AIの進化により事務職の形は激変し、リモートワークが当たり前になり、人と直接顔を合わせずとも多くのことが完結する世界が予想されています。しかしその一方で、皆さんが目指している「保育」や「福祉」といった、人と人とのぬくもりや関わりが不可欠な仕事は、これからさらに求められ、重要性が増していくことは間違いありません。
「一度の学び」で終わらない人生を
私たちの世代は、「学校で勉強し、就職し、一つの仕事を全うして引退する」というライフサイクルが一般的でした。しかし、医療が進歩し「人生100年時代」を迎えた皆さんの未来は、まったく異なるものになります。これからは、時代の変化に伴って働き方そのものが変わっていきます。一つの仕事をずっと続けるだけでなく、途中で次の生き方、次の働き方を考えていく必要があるのです。つまり、これからの時代は「働きながら、必要に応じてまた新しいことを勉強し、次のステップへ進む」というサイクルの繰り返しになります。予測できない未来を幸せに生き抜くために、今もっとも必要とされているもの。それは、学校から与えられた勉強をただこなすことではなく、「自ら問いを立て、生涯にわたって学び続ける力(自己教育力)」に他なりません。
もし、私が今の記憶を持ったまま皆さんの年齢(高校生)に戻れるとしたら、「これから先、20年ごとにどんな新しい勉強をしていこうか」と、ワクワクしながら未来のライフプランを立てるでしょう。皆さんのデジタルネイティブとしての感性は、私たちの孫の世代へとさらに進化し、テクノロジーと完全に融合した新しい時代を創り出していきます。だからこそ、デジタルが良いか悪いかという議論を超えて、それをどう活かし、その中で「自分はどう生きていくか」を自らの手で掴み取ってほしいのです。
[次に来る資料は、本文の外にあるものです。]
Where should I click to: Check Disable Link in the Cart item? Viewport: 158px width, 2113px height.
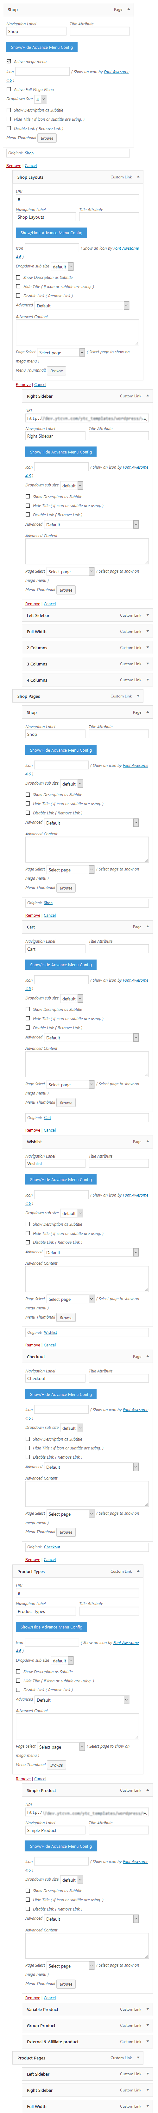(x=28, y=1028)
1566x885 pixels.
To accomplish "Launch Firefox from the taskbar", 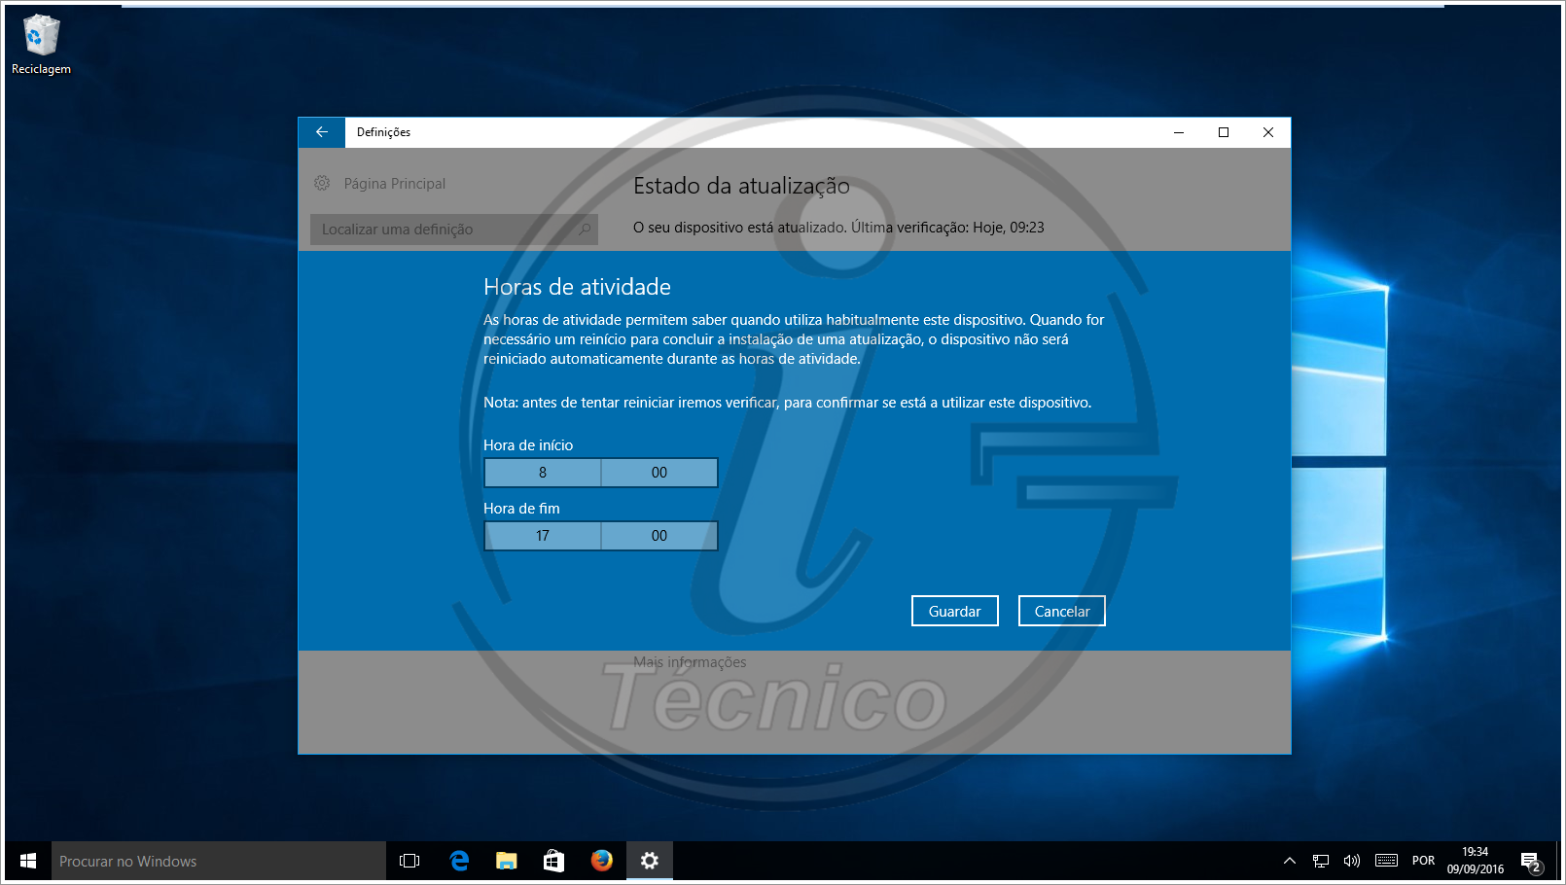I will (601, 861).
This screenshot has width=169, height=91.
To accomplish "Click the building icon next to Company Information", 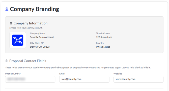I will pyautogui.click(x=11, y=23).
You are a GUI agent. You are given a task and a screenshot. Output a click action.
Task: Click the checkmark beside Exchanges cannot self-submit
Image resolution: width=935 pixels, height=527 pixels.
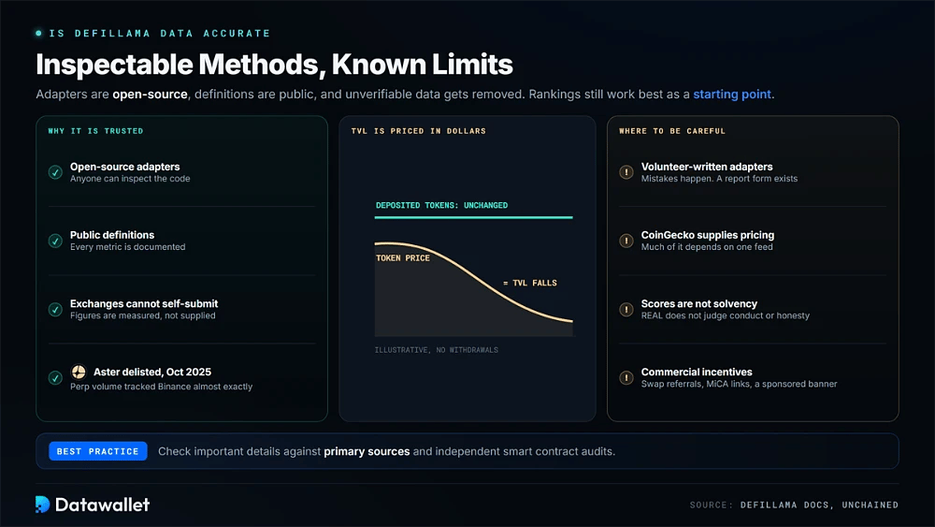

未来を予測することは誰にもできません。しかし、「常に新しいことを学び、自分を鍛え上げ、アップデートし続けること」ができれば、どんな変化が訪れても恐れることはありません。変化を恐れず、常に新しい自分に出会うための「学びの旅」を、ここ誠和福祉高校から一緒に始めていきましょう。以上。
校長先生の熱いメッセージを受け、生徒たちは真剣な面持ちで耳を傾けていました。変化の激しい時代だからこそ、本校で学ぶ「福祉」や「保育」の心、そして「自ら学ぶ姿勢」が、生徒たちの未来を照らす確かな羅針盤になると確信しています。学校全体で、一人ひとりの「学び続ける力」をこれからも全力でサポートしてまいります。